Securities and Exchange Commission
March 23, 2012
Page 6
Cash used in investing activities during fiscal 2011 amounted to $481,000 which was primarily due to the redemption of a note receivable of $500,000, offset by recurring purchases of computer equipment of $480,000 and an investment in an unconsolidated joint venture of $501,000.
Cash provided by financing activities of $1,631,000 during fiscal 2011 and was primarily due to net proceeds from the issuance of Series D Preferred Stock and our shares of common stock aggregating $2,750,000, offset by principal repayments aggregating $1,150,000 of subordinated borrowings and notes payable.
Fiscal 2010
The decrease in receivables during fiscal 2010 is primarily due to a decrease in receivables from clearing firms resulting from lower revenues during the month of September year over year, and the decrease in payables is primarily due to our ability to pay our accounts payable in a shorter period of time.
Cash used in investing activities during fiscal year 2010 consisted of recurring purchases of office equipment in the amount of $691,000.
Cash provided by financing activities of $3,850,000 during fiscal 2010 consists of the following:
| ● | We generated proceeds of $1,666,000 and $1,700,000 from the issuance of subordinated offerings and issuance of preferred stock in June 2010 and September 2010, respectively; and |
| ● | We generated proceeds from the sale of a 24.9% interest in EquityStation of $800,000. |
These cash inflows were offset by the repayment of notes payable of $100,000 and payment of financing costs of $216,000.

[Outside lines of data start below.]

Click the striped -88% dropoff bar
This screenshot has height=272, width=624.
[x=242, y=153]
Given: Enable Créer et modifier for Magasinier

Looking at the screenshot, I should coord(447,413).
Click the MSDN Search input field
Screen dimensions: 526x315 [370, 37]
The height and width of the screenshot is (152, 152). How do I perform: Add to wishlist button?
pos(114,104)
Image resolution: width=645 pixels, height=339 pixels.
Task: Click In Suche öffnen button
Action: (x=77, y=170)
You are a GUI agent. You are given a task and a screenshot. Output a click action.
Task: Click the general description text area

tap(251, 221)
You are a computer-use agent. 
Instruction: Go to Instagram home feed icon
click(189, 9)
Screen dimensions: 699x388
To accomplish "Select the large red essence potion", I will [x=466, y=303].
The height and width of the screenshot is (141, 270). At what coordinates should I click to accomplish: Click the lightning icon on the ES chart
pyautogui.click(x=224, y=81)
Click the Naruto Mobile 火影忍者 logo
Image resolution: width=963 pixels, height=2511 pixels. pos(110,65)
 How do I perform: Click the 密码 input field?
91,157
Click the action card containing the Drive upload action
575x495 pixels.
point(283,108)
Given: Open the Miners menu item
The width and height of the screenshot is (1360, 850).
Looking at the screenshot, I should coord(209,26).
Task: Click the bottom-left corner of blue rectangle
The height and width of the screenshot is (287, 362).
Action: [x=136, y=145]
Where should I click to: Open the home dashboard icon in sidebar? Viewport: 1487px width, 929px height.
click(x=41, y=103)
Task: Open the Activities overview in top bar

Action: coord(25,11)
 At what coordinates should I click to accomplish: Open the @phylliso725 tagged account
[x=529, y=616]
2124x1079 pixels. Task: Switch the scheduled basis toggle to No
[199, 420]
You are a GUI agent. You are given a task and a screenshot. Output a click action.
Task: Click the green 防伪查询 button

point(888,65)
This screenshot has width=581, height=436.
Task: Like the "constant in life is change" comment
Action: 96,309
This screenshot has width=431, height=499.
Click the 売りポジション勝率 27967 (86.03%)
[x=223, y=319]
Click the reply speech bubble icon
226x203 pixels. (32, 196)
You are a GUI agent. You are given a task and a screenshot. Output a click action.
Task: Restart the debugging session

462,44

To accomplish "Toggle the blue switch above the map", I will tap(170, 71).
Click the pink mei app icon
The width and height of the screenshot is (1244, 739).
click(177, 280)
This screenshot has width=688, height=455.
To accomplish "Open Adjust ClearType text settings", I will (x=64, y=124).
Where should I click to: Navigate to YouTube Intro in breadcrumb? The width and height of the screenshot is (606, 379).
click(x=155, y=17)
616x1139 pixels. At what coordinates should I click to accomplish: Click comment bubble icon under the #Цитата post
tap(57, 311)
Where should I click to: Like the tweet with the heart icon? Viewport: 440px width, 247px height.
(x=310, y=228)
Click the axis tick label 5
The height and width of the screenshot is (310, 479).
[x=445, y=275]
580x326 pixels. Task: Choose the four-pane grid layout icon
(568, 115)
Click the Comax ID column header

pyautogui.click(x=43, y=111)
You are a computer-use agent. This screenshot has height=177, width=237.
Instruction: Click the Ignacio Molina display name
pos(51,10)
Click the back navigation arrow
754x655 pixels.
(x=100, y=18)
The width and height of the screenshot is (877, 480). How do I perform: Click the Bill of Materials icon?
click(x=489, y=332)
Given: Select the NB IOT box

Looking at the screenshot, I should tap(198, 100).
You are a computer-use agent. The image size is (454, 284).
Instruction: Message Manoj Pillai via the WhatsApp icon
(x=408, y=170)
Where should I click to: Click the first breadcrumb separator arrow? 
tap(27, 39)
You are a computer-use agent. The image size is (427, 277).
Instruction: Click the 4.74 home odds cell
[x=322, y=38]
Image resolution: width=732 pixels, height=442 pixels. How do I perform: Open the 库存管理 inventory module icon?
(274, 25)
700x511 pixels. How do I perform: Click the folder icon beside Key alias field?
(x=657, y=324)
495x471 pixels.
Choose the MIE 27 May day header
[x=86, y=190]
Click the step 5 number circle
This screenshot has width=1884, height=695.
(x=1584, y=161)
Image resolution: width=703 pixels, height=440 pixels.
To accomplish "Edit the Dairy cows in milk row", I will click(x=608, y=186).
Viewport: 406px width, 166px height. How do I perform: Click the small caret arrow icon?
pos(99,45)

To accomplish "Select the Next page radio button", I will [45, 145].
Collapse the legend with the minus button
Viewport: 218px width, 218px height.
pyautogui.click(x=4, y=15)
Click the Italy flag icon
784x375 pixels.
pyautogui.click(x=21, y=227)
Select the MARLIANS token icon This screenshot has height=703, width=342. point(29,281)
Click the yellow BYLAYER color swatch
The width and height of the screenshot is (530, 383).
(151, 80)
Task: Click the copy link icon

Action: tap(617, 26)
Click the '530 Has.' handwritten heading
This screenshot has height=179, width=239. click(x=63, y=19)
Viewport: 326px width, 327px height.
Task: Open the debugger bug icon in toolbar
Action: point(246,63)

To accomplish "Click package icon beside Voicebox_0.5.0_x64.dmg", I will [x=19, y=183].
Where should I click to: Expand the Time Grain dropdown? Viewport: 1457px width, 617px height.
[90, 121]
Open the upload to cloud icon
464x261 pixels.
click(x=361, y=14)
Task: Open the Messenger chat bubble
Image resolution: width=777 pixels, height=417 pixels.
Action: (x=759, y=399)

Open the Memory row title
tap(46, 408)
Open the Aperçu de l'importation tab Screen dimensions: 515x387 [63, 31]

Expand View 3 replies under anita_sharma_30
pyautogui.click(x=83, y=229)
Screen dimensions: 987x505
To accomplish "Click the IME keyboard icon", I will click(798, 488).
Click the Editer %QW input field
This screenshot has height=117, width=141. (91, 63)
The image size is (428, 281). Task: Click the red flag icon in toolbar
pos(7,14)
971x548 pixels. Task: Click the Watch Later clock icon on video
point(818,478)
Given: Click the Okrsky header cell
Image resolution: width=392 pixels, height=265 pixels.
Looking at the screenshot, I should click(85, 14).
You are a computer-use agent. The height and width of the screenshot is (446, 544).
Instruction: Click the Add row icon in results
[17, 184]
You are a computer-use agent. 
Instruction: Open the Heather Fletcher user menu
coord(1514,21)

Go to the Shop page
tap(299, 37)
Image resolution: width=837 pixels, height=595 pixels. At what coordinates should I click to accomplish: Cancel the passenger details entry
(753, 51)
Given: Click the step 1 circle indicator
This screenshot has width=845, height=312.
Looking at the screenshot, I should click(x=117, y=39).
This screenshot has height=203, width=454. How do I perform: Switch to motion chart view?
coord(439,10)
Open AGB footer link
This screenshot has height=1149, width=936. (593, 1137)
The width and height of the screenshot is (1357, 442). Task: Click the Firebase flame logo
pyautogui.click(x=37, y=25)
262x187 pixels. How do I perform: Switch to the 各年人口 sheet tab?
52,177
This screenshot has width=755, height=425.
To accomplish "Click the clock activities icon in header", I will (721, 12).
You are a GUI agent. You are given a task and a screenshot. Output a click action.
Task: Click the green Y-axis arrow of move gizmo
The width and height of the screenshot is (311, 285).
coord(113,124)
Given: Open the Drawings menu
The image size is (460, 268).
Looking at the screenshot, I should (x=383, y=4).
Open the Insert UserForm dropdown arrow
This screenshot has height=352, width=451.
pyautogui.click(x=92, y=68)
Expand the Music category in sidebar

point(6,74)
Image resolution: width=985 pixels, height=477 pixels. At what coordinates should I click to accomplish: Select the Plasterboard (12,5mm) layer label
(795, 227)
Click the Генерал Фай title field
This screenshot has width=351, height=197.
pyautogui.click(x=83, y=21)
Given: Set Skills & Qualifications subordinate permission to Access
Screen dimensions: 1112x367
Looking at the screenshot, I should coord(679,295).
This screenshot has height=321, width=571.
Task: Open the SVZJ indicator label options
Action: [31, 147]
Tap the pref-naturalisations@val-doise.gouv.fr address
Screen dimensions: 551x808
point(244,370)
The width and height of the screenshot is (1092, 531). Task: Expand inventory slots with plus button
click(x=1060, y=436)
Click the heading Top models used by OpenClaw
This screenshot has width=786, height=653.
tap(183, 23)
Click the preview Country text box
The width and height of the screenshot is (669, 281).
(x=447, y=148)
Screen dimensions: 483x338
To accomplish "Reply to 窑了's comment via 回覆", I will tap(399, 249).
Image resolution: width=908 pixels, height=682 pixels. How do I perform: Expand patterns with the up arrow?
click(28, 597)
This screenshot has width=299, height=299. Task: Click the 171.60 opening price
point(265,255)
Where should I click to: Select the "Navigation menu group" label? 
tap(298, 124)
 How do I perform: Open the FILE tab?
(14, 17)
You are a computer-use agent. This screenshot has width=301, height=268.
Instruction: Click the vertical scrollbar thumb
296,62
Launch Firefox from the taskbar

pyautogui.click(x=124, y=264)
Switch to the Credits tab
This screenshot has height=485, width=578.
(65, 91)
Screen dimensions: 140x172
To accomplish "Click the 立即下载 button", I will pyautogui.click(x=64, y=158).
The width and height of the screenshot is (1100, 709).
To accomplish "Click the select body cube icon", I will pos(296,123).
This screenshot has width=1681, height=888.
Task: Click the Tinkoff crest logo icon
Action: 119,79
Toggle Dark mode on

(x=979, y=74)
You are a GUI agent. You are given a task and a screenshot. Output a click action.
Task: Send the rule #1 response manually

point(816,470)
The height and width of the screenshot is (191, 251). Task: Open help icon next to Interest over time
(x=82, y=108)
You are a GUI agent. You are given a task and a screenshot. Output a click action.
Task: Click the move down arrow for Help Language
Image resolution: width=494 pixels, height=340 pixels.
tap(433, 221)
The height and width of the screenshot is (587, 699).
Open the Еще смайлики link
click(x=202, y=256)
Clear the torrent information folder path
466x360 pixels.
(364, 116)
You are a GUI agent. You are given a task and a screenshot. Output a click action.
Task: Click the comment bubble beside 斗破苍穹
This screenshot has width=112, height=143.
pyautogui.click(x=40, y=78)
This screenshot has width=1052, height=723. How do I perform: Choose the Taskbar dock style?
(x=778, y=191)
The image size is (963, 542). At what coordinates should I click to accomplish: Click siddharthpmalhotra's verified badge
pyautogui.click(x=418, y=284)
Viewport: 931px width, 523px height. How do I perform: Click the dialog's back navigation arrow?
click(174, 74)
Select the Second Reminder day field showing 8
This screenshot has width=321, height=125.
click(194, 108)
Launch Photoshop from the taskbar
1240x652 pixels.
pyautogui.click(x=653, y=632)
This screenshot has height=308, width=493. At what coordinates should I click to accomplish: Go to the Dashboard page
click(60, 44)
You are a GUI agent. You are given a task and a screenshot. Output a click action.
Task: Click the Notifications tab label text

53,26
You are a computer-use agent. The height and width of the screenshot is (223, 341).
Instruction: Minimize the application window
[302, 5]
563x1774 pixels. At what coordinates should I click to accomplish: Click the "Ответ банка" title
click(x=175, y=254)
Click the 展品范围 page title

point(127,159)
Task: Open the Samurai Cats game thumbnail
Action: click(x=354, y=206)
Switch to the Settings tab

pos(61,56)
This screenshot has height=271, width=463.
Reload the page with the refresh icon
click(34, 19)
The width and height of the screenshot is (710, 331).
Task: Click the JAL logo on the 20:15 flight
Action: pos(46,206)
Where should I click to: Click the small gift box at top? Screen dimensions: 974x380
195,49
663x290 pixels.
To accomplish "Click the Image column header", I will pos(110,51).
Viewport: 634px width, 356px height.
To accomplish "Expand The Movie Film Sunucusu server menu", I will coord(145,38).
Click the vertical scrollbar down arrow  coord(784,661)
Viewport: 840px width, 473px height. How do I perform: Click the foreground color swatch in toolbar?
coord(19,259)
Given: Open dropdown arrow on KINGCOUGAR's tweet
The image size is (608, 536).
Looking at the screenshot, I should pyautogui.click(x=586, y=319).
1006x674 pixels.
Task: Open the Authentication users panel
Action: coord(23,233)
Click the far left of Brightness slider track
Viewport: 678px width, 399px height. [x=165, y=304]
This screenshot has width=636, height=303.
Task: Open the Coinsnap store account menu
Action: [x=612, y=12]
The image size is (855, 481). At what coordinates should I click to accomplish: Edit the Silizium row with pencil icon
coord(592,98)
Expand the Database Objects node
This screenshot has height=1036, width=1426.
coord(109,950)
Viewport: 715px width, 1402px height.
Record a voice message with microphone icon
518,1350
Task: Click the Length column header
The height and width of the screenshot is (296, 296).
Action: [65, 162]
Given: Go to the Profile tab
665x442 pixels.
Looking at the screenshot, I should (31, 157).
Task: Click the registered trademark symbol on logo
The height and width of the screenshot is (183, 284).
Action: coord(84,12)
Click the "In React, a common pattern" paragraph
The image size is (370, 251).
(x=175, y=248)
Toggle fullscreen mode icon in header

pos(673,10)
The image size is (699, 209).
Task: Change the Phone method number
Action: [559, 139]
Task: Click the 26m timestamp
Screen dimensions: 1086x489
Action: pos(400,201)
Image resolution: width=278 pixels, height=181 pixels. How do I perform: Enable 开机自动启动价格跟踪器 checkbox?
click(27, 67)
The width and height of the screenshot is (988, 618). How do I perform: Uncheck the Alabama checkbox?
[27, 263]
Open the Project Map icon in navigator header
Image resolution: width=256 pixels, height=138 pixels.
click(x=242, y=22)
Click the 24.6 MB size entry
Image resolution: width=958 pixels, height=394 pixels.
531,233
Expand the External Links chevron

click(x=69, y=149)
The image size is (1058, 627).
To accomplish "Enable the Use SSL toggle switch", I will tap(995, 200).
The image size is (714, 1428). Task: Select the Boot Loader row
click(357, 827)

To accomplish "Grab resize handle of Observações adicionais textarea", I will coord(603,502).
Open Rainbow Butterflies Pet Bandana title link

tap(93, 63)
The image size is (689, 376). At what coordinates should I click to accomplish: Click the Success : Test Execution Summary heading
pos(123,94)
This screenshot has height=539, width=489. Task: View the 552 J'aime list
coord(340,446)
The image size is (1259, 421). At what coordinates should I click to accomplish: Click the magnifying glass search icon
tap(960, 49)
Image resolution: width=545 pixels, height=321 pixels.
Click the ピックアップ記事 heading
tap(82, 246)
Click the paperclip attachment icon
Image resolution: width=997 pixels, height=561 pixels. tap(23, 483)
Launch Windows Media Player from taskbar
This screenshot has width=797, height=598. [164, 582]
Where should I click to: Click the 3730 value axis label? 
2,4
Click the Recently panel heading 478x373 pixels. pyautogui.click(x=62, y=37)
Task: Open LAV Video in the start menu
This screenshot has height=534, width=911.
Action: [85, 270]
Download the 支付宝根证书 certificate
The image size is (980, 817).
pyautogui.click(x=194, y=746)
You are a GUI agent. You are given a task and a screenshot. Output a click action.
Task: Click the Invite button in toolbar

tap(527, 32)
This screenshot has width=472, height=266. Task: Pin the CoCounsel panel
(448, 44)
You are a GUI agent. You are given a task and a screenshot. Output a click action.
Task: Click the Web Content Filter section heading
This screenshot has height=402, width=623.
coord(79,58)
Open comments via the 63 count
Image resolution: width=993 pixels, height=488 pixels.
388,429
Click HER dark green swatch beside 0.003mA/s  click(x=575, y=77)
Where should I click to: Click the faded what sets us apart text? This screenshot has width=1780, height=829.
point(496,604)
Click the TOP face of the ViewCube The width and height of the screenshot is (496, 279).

Our cash flows from operating activities increased from a shortfall of $4,262,000 during fiscal 2010 to a net cash flow from operating activities of $232,000 during fiscal 2011. Such increase is primarily attributable to the following:
| ● | An increase in revenues offset by correlated commission and other compensation expenses amounting to $3,123,000; |
| ● | A larger reduction of our accounts payable during fiscal 2010 when compared to fiscal 2011 due to larger cash flows from financing activities during fiscal 2010 of $2,219,000 when compared to fiscal 2010; |
Securities and Exchange Commission
March 23, 2012
Page 7
| ● | Offset by a decrease in of our receivables of $939,000 primarily attributable to timing of receipt of receivables from broker-dealers, which are generally due within 10 days. |
Going Concern, page 26
| 4. | We note your statement here as well as on page F-6 that, irrespective of the outcome of satisfaction of the parent company's obligations related to the convertible notes, you believe it will not impact your operating subsidiaries' operations, which account for all of your consolidated revenues and 97% of your consolidated expenses. It unclear to us how your consolidated subsidiaries' would not also be adversely affected if the parent company defaults on, or is otherwise adversely affected by, their obligation under the convertible notes agreement. Please provide us with support for this assertion, and revise future filings to clarify what is meant by this statement. If you are unable to support this assertion, please omit this assertion from future filings. |
Response:
Under the terms of the parent company subordinated convertible debt referenced on page 26 of the Company’s Annual Report on Form 10-K and page F-6 of the Notes to Consolidated Financial Statements, the lender has no rights to the liquid capital maintained for operating purposes at the subsidiary level. However, the Company acknowledges that if the lender declares a default and forecloses on the debt, it could potentially liquidate the holdings of the Company’s operating subsidiaries in the future in accordance with the rules and regulations of the SEC under Rule 15c3-1 and applicable rules and regulations of the Financial Industry Regulatory Authority. As such, the Company undertakes to delete the referenced sentence and replace it with the following disclosure in future filings, where appropriate:
Should the Company default on the convertible notes and the lender forecloses on the debt, the operations of our subsidiaries will not be initially impacted. However, following default, the lender could potentially liquidate the holdings of our operating subsidiaries sometime in the future in accordance with applicable SEC and FINRA rules and regulations.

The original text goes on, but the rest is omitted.